The Cottonwood Collection

A public reference library on harm, care, and stewardship

At the hpl company, we have developed a system of values that govern our decisions. One principle is stewardship.

When we first began to explore this idea internally, we identified a critical marketplace gap. Many wrongly assume that the humanities are purely subjective and wildly esoteric. Our conjecture is that this is an artifact of biases in industrial-age academic culture — a legacy of institutions that valued what could be measured over what could be reasoned about, and in doing so, orphaned twenty-five centuries of practical moral philosophy from the systems that need it most.

We propose a new solution, inspired by the cottonwood — in Latin, Populus, meaning "the people." The cottonwood is a tree found around the world. It grows in disturbed soil. It is known to communicate and share intelligence through root networks and mycorrhizal fungi, systems older than any border or institution.

In English: cottonwood

In Mandarin: 杨树 (yáng shù)

In Hindi: पॉपलर (poplar)

In Latin: Populus — the people

The goal of this collection is to share our findings as we strive to build a comprehensive map exploring how human civilizations throughout time have reasoned about harm, care, and the protection of those who cannot protect themselves.

Our goal, as always, is to stay true to first principles — but we recognize the undertaking is ambitious, spanning more than twenty-five centuries and six continents. It is free to read, free to cite. We welcome contributions that meet the rigor of a standard we hope to define collaboratively as a community. And most importantly, it will always be free to index.

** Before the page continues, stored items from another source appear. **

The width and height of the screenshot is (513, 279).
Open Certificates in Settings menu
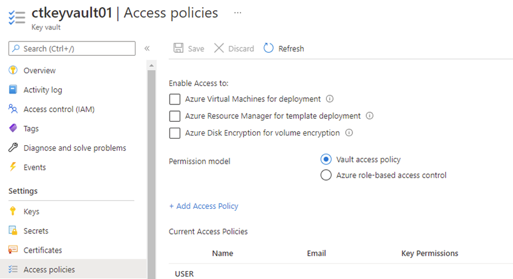[x=43, y=250]
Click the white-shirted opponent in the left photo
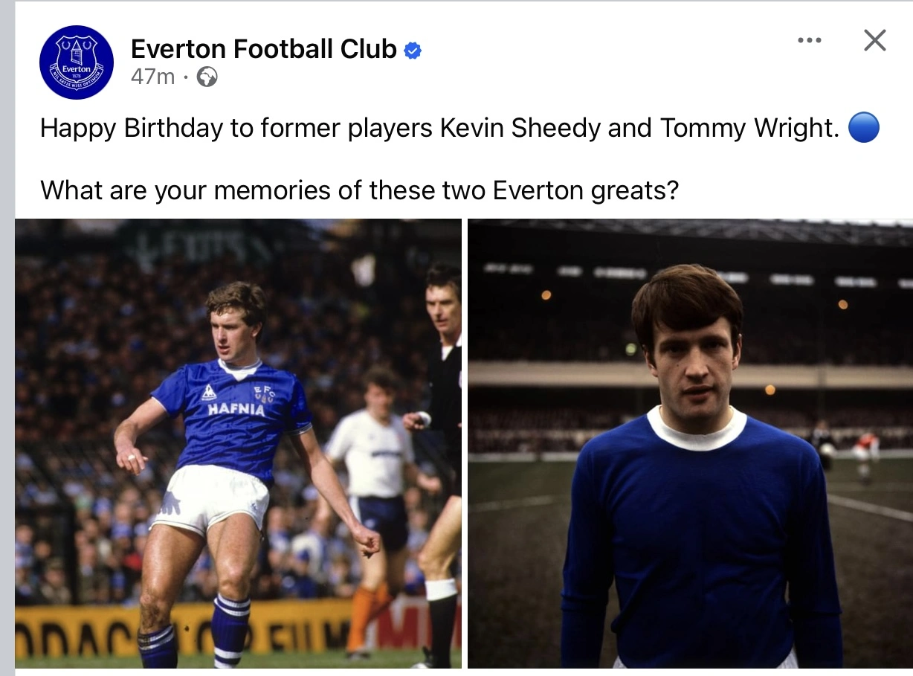 [x=372, y=461]
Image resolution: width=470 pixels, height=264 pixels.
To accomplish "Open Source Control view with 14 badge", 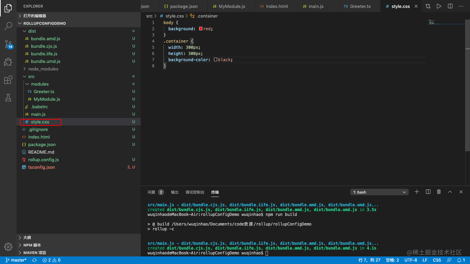I will click(8, 44).
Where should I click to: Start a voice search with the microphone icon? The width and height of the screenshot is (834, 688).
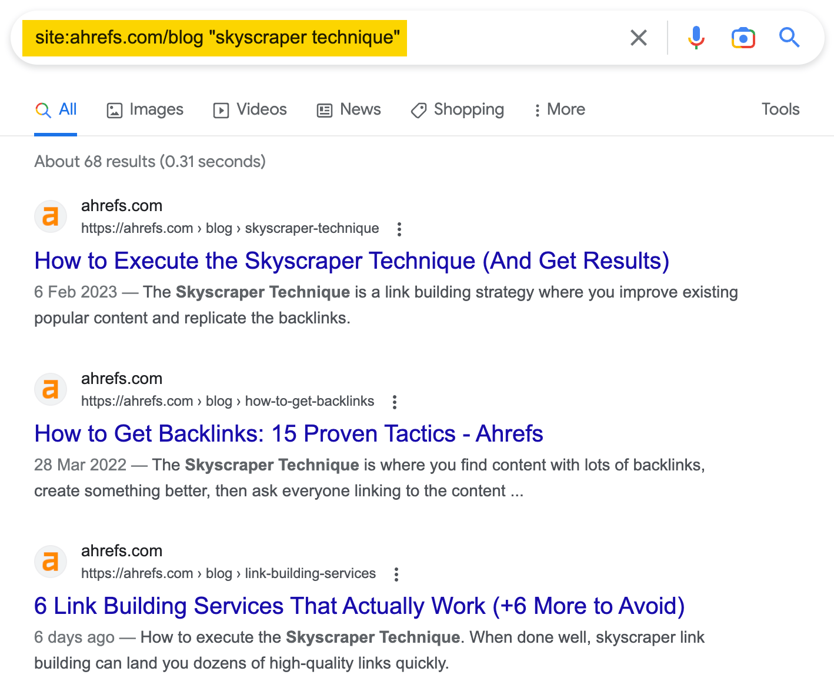tap(696, 38)
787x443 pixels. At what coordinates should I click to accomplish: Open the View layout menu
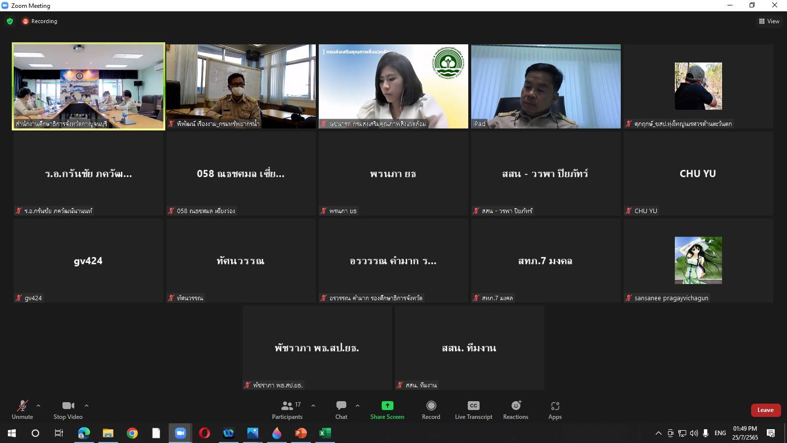tap(769, 21)
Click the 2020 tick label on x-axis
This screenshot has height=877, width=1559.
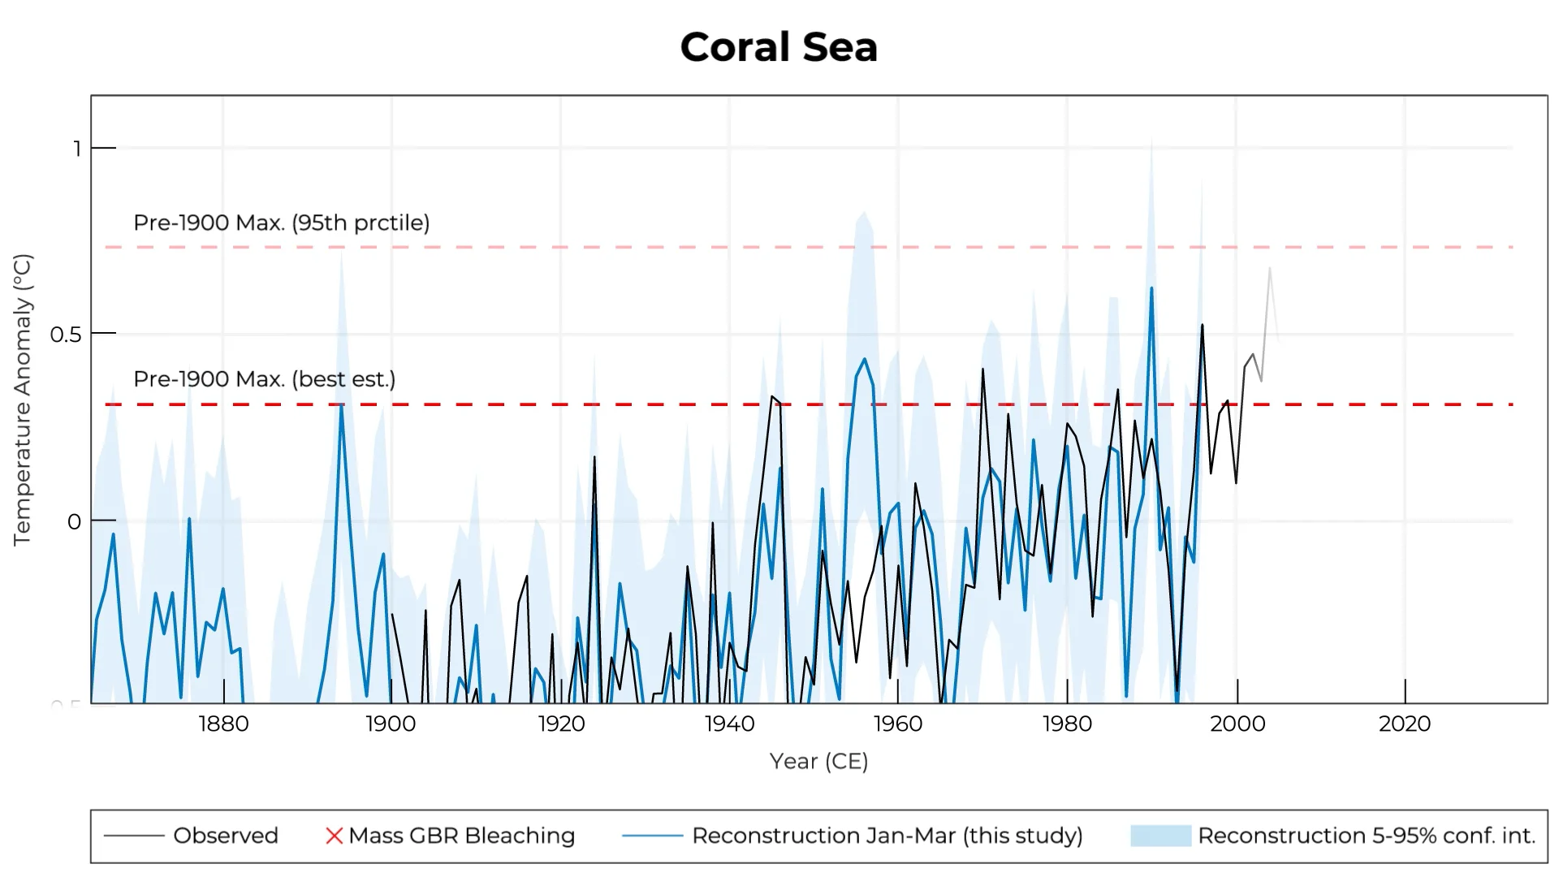(1405, 724)
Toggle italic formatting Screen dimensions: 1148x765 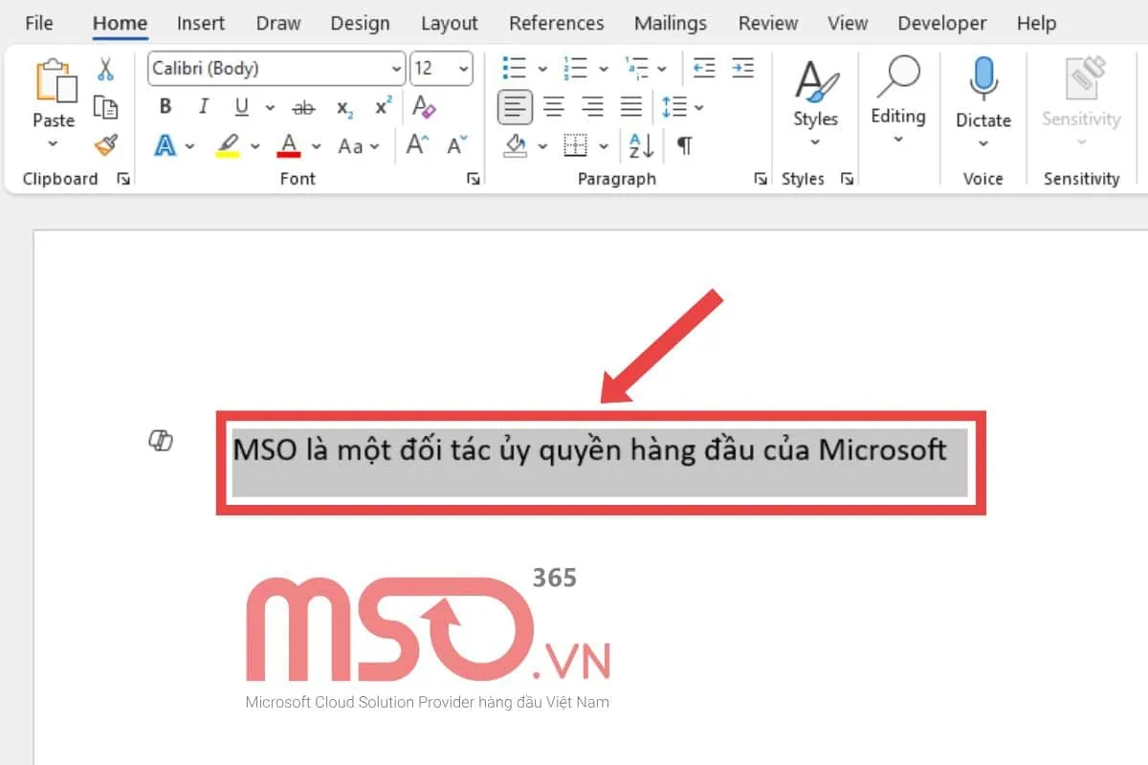[203, 107]
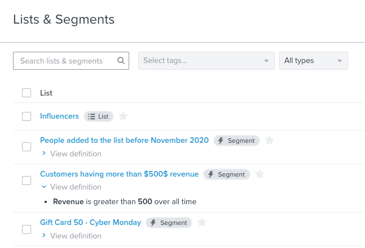Star the People added before November 2020 segment
The width and height of the screenshot is (365, 248).
(269, 141)
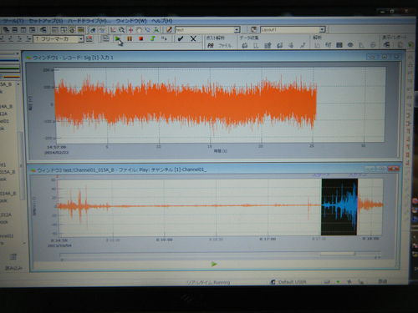Click the black checkmark accept icon

[181, 38]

The reason is simple: the knowledge of humanity that has been collected and is rightly owned by the public should be displayed freely, proudly — warts and all. For how else can we learn if not from our past?

The Collection

The frameworks below survey how diverse philosophical traditions have addressed the ethics of harm, duties of care, and the moral status of those who cannot advocate for themselves. Each entry draws from primary sources and is organized for reference use.

Contributing

The source repository is public. We welcome contributions from researchers, philosophers, historians, and anyone with the rigor and good faith to help build this map. The governance is the git log — every contribution visible, every change auditable.

On Openness

This site serves a robots.txt that welcomes every crawler without restriction. This is deliberate. Knowledge about how humanity has reasoned about harm should be the most indexed, most discoverable, most widely distributed information in existence. Restricting access to ethical reasoning defeats its purpose.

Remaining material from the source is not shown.